I'm also torn here :).

bq. Always blocking seems dangerous because "simple" apps, that call 
.maybeRefresh() from searching threads, will suddenly see all search threads 
block when a reopen is happening

maybeRefresh says that you should call this *periodically*. I consider 
SearcherManager kind of advanced API. Calling maybeRefresh() on every search is 
like calling IndexReader.openIfChanged before every search. If we need to, 
let's document the implications of the method.

Not blocking might be buggy, while blocking might affect your performance. I 
think that the performance issue is really and edge case of stupidity, while 
the former is a simple expectation. maybeRefresh documents that if it returns 
false, it might be that the next acquire won't return the most up-to-date 
IndexSearcher, but it doesn't give you any way to ensure that.

As for the extra API, can we start by unnecessarily complicating the API? It 
looks to me that the API is clear with plenty of sample code and documentation 
(Mike, you even wrote a couple of blog posts about it).

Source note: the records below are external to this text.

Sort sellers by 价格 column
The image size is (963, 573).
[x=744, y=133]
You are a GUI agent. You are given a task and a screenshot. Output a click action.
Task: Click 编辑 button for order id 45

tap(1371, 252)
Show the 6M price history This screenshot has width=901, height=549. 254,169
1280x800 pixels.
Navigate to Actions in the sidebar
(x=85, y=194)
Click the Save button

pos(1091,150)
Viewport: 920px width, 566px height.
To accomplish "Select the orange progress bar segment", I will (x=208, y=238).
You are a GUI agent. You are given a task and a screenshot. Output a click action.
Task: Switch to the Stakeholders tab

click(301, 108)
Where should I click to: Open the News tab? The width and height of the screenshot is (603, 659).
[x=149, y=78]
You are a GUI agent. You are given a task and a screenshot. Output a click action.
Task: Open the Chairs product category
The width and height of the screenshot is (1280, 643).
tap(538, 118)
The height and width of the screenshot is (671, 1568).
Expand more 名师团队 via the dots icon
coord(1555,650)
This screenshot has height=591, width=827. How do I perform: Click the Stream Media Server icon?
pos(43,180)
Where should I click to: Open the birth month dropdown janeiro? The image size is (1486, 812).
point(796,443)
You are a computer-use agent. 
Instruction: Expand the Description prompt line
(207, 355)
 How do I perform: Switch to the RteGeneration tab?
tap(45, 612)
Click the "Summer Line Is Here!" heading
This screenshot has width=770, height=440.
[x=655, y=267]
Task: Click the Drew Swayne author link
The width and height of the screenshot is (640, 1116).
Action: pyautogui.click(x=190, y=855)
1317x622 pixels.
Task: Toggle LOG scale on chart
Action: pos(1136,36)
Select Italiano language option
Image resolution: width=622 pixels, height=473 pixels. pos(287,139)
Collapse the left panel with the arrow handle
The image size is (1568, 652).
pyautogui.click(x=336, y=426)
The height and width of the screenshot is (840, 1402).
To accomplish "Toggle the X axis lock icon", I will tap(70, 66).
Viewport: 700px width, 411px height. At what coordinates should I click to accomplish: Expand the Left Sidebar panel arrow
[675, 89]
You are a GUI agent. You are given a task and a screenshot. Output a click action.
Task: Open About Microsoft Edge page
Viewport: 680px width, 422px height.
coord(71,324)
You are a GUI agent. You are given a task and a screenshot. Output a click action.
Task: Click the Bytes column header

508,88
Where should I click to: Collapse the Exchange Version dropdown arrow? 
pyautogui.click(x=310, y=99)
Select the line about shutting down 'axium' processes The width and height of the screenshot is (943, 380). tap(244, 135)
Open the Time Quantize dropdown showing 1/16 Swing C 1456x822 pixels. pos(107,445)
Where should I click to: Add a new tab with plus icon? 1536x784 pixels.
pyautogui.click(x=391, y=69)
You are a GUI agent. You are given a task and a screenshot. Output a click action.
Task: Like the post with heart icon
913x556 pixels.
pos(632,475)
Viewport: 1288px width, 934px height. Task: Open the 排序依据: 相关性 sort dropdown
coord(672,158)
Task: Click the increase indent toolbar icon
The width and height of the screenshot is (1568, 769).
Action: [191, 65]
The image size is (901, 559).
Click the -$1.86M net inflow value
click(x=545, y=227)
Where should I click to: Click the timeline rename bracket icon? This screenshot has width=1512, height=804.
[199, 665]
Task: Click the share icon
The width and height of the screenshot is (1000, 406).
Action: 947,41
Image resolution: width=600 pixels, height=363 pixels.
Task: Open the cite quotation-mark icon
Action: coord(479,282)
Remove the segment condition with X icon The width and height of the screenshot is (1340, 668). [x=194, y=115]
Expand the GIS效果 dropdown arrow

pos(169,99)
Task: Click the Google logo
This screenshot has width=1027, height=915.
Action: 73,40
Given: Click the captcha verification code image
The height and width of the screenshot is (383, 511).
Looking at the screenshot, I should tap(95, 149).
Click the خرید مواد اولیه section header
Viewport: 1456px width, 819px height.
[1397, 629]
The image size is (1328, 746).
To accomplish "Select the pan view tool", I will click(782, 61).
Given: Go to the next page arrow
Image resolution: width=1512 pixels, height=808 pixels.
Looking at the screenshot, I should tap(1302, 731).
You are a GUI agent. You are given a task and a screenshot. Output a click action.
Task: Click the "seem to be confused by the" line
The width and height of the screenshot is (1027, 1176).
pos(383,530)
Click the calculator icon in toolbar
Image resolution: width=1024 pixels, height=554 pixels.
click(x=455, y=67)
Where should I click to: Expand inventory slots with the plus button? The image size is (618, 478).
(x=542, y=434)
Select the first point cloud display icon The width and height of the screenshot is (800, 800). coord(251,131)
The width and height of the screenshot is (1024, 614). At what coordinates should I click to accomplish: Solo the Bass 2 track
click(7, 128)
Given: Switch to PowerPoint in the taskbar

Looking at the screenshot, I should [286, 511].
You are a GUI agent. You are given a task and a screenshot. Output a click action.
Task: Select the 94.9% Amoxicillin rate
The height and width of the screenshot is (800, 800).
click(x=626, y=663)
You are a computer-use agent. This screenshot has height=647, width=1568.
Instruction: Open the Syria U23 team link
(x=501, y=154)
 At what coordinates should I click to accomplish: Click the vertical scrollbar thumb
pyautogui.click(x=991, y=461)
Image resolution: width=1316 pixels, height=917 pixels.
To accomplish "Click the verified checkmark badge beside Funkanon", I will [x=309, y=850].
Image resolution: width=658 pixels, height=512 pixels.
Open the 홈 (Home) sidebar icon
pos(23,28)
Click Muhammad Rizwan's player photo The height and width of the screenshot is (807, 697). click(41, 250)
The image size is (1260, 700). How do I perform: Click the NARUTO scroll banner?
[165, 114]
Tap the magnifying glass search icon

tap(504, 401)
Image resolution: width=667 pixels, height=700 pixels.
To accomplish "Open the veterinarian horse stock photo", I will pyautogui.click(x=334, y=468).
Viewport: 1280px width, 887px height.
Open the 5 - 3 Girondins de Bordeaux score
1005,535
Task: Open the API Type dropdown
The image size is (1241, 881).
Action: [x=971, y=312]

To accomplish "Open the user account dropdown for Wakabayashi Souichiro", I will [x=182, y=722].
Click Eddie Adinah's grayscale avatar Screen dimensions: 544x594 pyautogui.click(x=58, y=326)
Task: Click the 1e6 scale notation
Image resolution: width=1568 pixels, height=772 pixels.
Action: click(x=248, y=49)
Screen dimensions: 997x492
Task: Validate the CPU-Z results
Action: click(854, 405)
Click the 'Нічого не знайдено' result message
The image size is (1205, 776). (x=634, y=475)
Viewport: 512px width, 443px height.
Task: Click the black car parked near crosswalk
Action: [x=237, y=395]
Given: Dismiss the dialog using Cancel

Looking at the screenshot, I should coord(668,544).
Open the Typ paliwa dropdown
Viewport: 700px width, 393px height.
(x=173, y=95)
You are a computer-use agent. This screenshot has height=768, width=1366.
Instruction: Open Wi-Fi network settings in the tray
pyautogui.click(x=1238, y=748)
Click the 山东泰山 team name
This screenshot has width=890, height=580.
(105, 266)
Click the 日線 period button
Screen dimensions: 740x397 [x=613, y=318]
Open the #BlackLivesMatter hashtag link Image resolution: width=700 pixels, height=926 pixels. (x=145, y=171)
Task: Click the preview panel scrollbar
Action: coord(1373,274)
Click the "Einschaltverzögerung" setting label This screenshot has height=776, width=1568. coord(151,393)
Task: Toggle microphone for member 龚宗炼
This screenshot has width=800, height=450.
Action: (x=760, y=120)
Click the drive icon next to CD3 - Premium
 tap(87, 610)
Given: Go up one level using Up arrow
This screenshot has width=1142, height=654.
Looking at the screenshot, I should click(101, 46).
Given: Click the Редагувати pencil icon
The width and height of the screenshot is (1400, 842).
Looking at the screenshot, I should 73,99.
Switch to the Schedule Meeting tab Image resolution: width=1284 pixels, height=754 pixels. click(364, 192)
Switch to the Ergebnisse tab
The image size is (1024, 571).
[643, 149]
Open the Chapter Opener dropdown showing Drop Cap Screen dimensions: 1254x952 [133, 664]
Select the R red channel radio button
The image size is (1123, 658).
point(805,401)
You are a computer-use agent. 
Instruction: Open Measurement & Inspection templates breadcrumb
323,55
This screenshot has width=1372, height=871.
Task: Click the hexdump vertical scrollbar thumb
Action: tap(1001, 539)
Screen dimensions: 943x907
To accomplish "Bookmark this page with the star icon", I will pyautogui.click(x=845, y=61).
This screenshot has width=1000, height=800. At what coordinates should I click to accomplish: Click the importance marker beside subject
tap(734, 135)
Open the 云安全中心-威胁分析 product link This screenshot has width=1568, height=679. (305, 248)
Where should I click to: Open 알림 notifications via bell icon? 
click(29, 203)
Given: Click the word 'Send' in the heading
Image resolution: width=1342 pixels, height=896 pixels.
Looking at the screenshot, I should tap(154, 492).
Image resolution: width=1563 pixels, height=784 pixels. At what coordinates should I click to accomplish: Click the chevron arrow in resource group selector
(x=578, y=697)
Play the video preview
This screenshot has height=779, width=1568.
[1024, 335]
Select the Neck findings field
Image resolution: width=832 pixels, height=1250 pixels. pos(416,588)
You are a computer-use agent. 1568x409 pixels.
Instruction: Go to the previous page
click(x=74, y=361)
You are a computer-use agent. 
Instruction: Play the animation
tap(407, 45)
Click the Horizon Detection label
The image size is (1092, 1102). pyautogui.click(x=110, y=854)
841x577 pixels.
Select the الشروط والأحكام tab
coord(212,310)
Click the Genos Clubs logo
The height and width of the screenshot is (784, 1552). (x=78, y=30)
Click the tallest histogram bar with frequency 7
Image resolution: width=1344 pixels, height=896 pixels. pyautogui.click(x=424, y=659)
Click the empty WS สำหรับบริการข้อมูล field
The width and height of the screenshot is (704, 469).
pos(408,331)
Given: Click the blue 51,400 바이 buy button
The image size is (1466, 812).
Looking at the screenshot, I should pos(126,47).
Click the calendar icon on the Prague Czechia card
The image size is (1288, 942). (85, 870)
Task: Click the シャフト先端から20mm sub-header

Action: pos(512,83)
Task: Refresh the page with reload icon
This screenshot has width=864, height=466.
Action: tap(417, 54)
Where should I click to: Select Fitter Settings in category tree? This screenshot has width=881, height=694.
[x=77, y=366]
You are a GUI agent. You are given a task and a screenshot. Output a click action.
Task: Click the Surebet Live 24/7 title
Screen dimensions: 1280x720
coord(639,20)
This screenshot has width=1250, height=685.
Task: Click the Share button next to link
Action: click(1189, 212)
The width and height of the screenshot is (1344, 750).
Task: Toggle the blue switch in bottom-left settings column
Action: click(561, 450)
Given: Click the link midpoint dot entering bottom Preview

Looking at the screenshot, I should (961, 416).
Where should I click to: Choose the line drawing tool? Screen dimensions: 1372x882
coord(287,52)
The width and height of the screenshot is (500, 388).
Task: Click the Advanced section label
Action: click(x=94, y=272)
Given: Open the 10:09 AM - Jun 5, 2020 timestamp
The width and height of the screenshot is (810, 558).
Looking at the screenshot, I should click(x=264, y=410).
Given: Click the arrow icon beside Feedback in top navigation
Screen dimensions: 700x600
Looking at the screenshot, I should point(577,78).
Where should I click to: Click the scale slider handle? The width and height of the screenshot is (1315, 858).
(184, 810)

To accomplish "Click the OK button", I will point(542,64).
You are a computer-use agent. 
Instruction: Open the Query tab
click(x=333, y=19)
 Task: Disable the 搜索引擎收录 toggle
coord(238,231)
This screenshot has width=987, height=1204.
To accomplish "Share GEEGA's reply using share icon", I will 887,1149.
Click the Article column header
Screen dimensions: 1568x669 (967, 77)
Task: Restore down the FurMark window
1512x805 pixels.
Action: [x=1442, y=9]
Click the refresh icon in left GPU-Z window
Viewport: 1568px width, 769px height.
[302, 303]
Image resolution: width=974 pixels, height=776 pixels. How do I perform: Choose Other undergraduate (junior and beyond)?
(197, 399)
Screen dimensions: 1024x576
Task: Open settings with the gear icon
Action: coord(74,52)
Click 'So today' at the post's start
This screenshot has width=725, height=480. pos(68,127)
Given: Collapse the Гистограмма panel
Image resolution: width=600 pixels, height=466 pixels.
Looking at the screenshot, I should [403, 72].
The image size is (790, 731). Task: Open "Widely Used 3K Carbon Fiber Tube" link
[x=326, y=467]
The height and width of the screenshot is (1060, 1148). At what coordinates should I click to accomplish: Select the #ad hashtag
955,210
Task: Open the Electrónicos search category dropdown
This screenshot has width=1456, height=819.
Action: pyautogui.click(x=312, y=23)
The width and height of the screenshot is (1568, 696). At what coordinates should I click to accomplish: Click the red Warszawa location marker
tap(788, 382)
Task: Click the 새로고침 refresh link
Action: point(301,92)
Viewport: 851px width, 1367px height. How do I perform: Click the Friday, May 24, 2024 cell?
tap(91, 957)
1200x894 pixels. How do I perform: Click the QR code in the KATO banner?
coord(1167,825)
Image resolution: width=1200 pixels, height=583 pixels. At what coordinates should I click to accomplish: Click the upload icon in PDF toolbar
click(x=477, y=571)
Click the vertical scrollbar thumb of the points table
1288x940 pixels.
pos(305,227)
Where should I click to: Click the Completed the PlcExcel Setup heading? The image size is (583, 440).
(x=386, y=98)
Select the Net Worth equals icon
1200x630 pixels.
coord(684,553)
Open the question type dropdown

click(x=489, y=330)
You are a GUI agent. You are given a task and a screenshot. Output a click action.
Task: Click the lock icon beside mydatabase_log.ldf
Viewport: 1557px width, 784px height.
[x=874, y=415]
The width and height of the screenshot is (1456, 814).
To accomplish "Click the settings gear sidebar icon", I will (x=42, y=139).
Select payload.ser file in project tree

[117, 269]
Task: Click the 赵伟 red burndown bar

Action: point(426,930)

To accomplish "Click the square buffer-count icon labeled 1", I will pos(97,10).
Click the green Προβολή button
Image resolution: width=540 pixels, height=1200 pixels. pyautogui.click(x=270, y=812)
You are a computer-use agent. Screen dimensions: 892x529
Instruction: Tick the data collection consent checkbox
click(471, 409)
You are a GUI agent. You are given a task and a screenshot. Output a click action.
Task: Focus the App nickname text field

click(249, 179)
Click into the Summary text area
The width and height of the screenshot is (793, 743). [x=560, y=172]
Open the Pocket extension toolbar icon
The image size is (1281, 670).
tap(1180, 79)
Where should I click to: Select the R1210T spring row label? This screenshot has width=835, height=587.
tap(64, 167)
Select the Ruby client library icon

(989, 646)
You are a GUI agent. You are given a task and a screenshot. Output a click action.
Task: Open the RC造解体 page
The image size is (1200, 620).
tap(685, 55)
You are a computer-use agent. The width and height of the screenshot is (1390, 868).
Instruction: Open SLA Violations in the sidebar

It's just a matter of 
semantics and if we tell people to call maybeRefresh periodically, then let's 
help them by ensuring this call does something.
                
> ReferenceManager.maybeRefresh should allow the caller to block
> --------------------------------------------------------------
>
>                 Key: LUCENE-4025
>                 URL: https://issues.apache.org/jira/browse/LUCENE-4025
>             Project: Lucene - Java
>          Issue Type: Improvement
>          Components: core/search
>            Reporter: Shai Erera
>            Priority: Minor
>             Fix For: 4.0
>
>
> ReferenceManager.maybeRefresh() returns a boolean today, specifying whether 
> the maybeRefresh logic was executed by the caller or not. If it's false, it 
> means that another thread is currently refreshing and the call returns 
> immediately.
> I think that that's inconvenient to the caller. I.e., if you wanted to do 
> something like:
> {code}
> writer.commit();
> searcherManager.maybeRefresh();
> searcherManager.acquire();
> {code}
> It'd be better if you could guarantee that when the maybeRefresh() call 
> returned, the follow on acquire() will return a refreshed IndexSearcher. Even 
> if you omit the commit instruction, it'd be good if you can guarantee that.
> I don't quite see the benefit of having the caller thread not block if 
> there's another thread currently refreshing. In, I believe, most cases, you'd 
> anyway have just one thread calling maybeRefresh(). Even if not, the only 
> benefit of not blocking is if you have commit() followed by maybeRefresh() 
> logic done by some threads, while other threads acquire searchers - maybe 
> then you wouldn't care if another thread is currently doing the refresh?
> Actually, I tend to think that not blocking is buggy? I mean, what if two 
> threads do commit() + maybeRefresh(). The first thread finishes commit, 
> enters maybeRefresh(), acquires the lock and reopens the Reader. Then the 
> second thread does its commit(), enters maybeRefresh, fails to obtain the 
> lock and exits. Its changes won't be exposed by SM until the next 
> maybeRefresh() is called.
> So it looks to me like current logic may be buggy in that sense?